Performance & drive
What it’s like to drive, and how quiet it is
The newer, larger engine has made an obvious difference to the way the Boxerdrives; not only is there more power, but it is smoother and quieter with it.
The entry-level model has increased by 10bhp to 118bhp but retains the same 221lb ft of torque. Mid-level units also get a 10bhp boost to 138bhp and have 251lb ft of torque available. Completing the range is a 163bhp engine, which replaces the 158bhp unit but adds 15lb ft of torque, bringing its total output to 273lb ft. Stop-start systems are now fitted to minimise emissions and a six-speed gearbox is standard across the range.

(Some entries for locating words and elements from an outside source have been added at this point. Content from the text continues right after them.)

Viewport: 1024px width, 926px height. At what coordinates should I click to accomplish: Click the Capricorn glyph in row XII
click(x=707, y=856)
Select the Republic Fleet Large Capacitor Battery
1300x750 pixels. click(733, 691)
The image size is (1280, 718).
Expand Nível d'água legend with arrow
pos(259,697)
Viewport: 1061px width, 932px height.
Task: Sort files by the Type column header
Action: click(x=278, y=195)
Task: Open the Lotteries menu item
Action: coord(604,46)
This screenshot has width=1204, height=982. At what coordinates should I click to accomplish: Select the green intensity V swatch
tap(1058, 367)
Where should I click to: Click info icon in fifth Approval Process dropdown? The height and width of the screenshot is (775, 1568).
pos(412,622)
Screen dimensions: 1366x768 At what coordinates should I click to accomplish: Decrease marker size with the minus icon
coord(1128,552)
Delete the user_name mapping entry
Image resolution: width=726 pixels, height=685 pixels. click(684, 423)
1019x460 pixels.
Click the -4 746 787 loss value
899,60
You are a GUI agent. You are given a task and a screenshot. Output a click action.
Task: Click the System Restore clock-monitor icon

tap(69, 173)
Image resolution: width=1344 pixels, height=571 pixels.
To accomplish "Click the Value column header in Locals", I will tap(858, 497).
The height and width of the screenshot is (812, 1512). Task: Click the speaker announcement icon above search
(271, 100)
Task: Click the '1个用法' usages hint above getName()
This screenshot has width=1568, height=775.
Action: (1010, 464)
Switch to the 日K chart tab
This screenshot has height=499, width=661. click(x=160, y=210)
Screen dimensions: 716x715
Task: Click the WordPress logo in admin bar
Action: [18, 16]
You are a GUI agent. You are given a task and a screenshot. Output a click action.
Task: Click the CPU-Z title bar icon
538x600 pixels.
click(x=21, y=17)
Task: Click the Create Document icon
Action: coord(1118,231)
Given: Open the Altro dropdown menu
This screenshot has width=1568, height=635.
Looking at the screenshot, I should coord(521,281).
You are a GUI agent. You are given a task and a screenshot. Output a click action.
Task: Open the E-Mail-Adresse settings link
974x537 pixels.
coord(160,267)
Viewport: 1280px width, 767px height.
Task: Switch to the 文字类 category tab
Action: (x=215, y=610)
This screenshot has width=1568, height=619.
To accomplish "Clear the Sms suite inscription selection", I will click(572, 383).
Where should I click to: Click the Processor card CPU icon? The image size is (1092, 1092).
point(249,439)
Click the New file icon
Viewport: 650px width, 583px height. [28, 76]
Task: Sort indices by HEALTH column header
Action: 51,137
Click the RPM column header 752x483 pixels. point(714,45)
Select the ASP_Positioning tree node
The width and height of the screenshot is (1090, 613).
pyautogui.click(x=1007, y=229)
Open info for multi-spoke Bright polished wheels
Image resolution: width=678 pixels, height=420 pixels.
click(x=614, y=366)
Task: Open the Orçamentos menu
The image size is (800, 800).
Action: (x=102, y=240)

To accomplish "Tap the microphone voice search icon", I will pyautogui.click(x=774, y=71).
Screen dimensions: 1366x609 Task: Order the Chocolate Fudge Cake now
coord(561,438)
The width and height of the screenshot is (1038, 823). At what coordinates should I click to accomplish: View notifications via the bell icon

With more power and torque the 2.2-litre engine in every form is now far more forgiving. It has more low-down urgency and is much better at pulling away when heavily laden or if you’re not quite in the optimum gear.
The gearbox has a tight gear shift action, which although often found in sportier vehicles, works well with an engine which is always ready to give you power. Shifts are smooth and you feel very little of the engine or its changes through the driveline.
The same cannot be said about noise, though, as the Boxer is still a fairly loud, clattery van to drive. It’s a massive improvement over the outgoing model, but it’s not as refined as some of the other vehicles in the segment. If you want a quieter and more sophisticated cabin we’d suggest you explore a Mercedes-Benz Sprinter or Volkswagen Crafter, but while it is behind some competitors it’s far from an unpleasant place to be.
As a large van you’d expect the Boxer to feel quite heavy and cumbersome, which it does, but throw in the van’s firm ride quality and you end up with a strangely satisfying combination. It feels far more of a driver’s van than you would imagine, but also manages to feel safe and sensible at the same time.
Visibility is excellent because the cabin is so spacious and wide. It’s also helped because the seating position is particularly high, even for a large van, so forward views in particular are good.
Overall the Peugeot Boxer is a good van to drive, only let down by its age. The Renault Master or Vauxhall Movano are marginally better, while the Ford Transit, Volkswagen Crafter or Mercedes-Benz Sprinter are a cut above.